If a grieving pet owner can clone a dog, is it a big leap to grief-stricken parents trying to clone a dying child?

Brancato, who adopted two more cats after Fifi died, absolutely believes she will be united with her pets in heaven and "we'll be together forever and ever and ever." So she doesn't think she would have cloned her, even if the option had been available.

"I would have gotten some of her DNA but I wouldn't have gotten a real, genuine Fifi," she says. That being said, she's not opposed to the procedure: "I'm all for it if it makes you happy. But I think we're all individuals, even our animals, and personally I wouldn't have done it."

- - -

It was love at second sight: In 2006, a man walked into a New York police station with an abandoned little dog - half Lhasa Apso, half Shih Tzu - and the policeman on desk duty called animal control.

But then, a fateful change of heart: He was about to step into his car when he stopped, went back in, and brought her home. "It was the way she looked at me," he says. "It's almost like she knew I rescued her."

He named her Princess.
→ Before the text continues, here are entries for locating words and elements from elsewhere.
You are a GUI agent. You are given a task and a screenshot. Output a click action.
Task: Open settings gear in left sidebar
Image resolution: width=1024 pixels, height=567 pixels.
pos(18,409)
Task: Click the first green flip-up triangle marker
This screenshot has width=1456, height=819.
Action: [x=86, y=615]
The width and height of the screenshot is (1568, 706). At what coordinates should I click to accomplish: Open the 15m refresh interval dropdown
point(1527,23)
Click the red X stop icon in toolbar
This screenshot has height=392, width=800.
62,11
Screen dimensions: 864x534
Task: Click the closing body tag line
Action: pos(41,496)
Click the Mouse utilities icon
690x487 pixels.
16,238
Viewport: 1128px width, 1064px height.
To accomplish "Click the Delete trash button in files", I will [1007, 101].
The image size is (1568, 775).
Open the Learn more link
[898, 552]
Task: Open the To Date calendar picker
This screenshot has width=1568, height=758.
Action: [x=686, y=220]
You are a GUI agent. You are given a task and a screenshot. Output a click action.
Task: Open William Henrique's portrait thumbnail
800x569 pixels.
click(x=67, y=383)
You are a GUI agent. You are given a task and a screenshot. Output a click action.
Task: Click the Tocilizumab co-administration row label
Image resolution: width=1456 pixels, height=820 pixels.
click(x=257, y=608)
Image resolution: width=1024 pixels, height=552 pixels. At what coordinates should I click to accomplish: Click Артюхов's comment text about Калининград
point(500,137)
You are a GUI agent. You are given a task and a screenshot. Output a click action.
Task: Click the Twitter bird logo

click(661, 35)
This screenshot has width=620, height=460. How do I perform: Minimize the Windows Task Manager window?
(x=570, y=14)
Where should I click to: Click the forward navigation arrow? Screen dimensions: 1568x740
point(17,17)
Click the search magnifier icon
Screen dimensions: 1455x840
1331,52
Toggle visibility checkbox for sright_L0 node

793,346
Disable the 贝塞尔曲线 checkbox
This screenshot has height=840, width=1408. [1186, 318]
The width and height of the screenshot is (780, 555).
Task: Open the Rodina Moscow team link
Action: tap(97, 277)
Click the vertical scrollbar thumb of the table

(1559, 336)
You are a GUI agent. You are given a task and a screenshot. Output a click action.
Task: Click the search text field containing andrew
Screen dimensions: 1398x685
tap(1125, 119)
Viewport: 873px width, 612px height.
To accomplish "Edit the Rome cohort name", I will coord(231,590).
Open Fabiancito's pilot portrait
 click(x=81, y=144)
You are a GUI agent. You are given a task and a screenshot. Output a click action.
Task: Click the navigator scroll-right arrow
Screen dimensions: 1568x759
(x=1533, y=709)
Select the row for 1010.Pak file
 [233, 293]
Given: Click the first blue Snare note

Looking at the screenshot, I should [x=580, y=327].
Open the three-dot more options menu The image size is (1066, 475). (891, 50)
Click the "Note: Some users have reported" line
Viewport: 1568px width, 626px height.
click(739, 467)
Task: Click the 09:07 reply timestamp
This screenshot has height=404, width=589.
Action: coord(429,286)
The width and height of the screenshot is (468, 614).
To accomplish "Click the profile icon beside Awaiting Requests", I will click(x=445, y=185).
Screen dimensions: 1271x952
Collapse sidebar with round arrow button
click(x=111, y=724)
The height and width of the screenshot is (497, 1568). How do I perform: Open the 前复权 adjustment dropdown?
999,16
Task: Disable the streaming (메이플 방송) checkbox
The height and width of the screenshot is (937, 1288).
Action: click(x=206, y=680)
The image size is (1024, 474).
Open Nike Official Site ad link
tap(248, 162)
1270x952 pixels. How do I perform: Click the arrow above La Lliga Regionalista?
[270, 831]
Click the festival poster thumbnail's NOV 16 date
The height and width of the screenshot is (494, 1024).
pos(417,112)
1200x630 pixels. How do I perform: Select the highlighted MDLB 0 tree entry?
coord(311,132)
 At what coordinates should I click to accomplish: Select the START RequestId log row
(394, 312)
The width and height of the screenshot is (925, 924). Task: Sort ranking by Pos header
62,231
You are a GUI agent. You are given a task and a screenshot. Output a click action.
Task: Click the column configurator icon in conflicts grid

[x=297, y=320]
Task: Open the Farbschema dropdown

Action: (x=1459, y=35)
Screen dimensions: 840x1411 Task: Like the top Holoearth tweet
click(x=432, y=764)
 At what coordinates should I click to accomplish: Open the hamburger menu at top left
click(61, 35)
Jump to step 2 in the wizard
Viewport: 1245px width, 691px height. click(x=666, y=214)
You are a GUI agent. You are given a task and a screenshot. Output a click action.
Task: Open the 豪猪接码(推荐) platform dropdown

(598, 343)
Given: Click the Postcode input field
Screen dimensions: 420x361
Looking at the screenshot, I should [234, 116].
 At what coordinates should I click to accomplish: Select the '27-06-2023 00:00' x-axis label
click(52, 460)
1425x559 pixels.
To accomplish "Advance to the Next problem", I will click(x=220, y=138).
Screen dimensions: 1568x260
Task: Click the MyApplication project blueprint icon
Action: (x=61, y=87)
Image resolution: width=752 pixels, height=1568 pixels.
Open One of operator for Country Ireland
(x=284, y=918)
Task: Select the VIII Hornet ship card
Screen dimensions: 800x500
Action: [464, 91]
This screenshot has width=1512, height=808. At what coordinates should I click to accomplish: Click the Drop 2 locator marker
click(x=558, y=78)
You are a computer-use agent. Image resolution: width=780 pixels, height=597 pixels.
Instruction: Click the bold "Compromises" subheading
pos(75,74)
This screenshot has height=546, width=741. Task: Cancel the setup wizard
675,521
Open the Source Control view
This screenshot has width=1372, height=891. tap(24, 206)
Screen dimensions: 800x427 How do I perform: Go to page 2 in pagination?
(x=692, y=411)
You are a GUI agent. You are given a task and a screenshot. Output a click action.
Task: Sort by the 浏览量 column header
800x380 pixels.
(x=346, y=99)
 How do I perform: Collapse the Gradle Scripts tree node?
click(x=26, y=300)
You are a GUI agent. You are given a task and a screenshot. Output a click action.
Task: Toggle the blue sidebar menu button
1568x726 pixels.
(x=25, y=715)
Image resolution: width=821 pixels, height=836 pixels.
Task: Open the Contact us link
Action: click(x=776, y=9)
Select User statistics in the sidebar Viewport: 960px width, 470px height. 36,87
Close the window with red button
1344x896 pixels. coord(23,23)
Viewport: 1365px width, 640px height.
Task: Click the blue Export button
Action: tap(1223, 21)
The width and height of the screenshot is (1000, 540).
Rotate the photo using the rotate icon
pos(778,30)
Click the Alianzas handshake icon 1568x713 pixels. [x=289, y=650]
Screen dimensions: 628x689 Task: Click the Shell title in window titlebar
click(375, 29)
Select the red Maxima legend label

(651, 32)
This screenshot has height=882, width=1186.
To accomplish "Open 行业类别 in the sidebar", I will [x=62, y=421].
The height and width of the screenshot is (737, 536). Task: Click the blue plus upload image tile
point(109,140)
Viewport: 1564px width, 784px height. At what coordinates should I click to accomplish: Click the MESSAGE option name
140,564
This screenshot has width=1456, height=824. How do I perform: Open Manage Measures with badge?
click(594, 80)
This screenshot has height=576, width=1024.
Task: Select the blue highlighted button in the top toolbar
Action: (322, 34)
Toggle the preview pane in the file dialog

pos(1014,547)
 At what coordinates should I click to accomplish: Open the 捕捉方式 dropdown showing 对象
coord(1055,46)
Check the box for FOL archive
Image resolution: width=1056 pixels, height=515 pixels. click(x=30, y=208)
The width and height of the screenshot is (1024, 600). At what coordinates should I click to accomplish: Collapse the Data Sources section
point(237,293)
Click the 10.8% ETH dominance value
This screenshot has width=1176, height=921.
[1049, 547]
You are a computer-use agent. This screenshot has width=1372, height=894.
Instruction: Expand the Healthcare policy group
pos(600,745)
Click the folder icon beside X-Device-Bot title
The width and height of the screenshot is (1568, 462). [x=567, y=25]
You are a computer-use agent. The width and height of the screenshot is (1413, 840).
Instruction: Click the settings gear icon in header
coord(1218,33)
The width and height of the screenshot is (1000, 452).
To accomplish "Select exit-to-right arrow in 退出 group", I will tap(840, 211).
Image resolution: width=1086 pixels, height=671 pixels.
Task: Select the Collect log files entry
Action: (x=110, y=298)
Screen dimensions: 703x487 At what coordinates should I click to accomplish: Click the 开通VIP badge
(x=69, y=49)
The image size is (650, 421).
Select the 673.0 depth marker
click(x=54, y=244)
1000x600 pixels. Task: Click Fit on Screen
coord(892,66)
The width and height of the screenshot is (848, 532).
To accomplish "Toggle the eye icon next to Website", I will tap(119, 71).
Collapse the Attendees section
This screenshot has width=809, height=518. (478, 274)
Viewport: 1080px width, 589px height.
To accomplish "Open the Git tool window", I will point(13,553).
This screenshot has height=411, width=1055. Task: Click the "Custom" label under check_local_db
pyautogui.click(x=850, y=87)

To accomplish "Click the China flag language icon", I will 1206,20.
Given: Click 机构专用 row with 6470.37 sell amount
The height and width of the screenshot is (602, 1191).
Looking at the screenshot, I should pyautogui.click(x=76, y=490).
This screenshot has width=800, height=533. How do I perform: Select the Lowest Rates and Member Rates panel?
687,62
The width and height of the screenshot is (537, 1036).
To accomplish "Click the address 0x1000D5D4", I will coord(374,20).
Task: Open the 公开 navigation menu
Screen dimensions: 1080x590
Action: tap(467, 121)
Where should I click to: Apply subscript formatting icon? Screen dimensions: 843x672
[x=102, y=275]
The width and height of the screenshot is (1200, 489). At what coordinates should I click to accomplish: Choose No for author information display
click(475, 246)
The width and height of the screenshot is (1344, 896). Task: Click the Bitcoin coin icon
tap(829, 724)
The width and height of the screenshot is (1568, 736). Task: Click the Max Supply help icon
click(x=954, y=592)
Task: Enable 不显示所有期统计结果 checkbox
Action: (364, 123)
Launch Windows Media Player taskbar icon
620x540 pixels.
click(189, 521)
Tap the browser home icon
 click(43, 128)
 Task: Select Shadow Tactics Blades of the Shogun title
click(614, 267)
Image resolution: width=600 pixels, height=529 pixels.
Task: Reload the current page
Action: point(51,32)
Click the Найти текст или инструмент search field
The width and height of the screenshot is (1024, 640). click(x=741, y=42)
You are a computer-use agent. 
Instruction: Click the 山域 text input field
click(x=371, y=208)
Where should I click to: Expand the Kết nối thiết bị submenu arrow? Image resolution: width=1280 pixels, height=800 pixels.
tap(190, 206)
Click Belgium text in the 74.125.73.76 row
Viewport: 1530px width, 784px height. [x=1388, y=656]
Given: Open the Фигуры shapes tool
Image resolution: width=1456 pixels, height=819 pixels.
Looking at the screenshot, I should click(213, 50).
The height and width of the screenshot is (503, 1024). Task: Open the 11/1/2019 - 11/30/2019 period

He had pets all his life, but this dog was something special. "Priceless," he says.

Eleven years later as she was dying of cancer, he decided to preserve her DNA. He researched the topic, spoke to other pet owners and even flew down to see ViaGen's facility in Texas.

On the first anniversary of Princess's death, he decided to clone using money he carefully saved over the years. He didn't tell his family (and spoke to The Post on the condition of anonymity) because he assumed they would be critical of spending that much money to clone a pet.

Now he has two 8-month-old puppies: Ariel and Jasmine, named after Disney princesses. They are, he says, just like his Princess. And 100 percent worth it.

“I did it for love,” he says. “I have an older car. And part of my angel back.”